Data supplied

######

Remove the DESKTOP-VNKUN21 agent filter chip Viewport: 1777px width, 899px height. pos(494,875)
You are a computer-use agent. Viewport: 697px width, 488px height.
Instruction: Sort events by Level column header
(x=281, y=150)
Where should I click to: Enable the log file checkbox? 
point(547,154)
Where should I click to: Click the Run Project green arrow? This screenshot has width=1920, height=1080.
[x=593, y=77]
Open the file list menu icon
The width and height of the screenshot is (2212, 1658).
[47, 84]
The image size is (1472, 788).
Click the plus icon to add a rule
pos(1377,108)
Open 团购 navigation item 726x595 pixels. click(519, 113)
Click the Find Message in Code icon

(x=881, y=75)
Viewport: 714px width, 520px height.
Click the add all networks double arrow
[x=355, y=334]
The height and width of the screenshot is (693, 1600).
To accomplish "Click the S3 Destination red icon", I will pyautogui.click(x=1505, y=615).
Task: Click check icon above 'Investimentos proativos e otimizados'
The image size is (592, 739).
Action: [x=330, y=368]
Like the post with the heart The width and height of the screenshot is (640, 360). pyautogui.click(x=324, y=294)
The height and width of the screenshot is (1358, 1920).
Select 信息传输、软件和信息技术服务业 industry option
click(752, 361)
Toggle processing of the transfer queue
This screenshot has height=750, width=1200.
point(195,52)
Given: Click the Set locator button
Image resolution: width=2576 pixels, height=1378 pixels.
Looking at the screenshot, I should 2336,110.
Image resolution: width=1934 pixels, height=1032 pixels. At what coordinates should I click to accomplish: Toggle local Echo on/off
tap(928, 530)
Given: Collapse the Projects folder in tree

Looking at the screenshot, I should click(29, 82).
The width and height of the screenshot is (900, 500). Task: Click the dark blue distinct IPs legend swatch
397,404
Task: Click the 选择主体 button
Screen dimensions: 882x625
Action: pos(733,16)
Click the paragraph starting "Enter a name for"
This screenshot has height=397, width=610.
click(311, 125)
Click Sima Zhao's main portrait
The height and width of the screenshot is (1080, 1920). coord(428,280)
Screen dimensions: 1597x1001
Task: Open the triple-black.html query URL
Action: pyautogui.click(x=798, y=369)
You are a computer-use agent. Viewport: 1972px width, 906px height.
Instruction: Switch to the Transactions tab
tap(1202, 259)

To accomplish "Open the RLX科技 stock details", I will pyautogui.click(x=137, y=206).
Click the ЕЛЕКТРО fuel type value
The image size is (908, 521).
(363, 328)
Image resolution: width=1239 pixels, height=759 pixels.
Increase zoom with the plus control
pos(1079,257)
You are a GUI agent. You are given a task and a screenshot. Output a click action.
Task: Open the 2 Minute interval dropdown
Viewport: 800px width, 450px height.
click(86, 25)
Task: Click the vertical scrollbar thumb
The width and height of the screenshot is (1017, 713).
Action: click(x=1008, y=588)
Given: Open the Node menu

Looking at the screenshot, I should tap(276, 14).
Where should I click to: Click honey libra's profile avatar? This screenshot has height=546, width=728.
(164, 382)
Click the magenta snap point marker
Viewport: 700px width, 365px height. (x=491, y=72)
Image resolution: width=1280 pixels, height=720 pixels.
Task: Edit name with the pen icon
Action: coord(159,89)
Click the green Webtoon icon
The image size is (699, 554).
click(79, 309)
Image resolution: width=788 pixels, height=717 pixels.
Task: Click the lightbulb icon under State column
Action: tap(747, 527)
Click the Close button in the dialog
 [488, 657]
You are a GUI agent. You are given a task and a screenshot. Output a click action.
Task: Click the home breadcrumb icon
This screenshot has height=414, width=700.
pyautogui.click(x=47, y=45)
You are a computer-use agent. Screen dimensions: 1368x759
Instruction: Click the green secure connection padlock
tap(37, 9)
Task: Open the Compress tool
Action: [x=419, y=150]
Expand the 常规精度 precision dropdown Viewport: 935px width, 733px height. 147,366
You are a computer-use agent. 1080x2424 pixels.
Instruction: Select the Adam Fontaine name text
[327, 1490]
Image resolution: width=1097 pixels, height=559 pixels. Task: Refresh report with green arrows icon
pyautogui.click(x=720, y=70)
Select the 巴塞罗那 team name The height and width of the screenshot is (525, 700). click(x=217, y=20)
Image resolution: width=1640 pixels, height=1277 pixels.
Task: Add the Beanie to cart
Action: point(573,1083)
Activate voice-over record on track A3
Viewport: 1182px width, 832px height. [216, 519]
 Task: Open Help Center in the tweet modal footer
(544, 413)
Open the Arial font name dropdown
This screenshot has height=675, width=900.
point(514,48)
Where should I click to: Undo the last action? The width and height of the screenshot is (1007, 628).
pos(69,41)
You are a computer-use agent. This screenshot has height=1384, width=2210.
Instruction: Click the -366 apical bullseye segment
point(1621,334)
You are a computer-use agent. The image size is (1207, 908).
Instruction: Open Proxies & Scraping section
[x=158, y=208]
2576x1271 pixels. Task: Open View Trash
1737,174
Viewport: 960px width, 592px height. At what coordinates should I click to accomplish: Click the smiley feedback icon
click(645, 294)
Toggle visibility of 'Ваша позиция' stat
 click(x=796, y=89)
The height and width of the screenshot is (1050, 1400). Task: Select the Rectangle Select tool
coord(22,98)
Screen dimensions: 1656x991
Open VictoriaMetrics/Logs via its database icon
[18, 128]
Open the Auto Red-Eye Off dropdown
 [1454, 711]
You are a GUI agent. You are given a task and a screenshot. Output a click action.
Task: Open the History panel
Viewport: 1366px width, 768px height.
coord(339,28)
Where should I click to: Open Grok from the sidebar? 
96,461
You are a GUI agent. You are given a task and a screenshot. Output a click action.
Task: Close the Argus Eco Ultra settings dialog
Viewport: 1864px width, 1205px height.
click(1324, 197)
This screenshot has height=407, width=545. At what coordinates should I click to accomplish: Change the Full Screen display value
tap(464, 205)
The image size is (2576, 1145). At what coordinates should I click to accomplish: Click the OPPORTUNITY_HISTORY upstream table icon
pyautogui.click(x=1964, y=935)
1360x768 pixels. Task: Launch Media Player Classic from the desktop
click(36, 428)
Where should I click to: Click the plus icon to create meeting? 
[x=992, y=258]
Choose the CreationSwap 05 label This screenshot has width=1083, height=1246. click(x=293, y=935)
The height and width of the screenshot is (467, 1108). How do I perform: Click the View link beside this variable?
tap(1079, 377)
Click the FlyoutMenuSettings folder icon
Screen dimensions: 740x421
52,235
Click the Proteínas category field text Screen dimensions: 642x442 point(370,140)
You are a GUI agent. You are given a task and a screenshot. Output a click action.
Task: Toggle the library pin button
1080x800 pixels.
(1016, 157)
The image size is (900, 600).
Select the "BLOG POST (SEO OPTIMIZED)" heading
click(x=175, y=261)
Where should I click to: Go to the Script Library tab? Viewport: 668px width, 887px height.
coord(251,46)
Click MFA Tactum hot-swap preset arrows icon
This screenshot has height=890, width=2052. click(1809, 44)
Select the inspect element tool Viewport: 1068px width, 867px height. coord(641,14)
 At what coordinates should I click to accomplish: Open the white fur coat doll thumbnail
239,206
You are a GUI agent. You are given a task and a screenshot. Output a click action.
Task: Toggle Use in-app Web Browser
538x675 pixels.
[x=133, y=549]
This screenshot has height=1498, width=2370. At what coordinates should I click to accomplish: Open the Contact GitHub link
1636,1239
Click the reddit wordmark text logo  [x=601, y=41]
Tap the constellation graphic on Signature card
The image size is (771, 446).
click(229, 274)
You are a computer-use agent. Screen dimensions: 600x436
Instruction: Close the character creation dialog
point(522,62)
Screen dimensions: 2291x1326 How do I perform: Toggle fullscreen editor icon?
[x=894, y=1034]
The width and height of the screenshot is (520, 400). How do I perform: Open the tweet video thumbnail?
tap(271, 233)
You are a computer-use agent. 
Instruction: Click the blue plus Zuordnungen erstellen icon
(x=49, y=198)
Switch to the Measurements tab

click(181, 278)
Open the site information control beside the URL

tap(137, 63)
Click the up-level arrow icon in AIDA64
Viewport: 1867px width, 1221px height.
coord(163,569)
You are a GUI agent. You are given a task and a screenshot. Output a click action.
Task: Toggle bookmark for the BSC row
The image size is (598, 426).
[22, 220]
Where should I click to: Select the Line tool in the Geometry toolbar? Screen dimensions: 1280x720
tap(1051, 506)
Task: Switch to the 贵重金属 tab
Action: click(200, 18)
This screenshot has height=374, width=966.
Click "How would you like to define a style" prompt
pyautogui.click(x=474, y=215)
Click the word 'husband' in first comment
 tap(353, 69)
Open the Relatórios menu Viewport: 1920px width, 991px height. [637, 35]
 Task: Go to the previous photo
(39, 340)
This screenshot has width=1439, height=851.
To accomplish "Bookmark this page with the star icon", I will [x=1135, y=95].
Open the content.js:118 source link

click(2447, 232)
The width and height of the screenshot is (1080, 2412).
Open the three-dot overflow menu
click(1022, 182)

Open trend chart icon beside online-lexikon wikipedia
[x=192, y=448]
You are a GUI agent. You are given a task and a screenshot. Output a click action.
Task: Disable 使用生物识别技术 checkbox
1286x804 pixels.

######

Task to complete
Pick out and copy every line of the records above that contains the string "Close". Case counts.

The reply
Click the Close button in the dialog
Task: Close the Argus Eco Ultra settings dialog
Instruction: Close the character creation dialog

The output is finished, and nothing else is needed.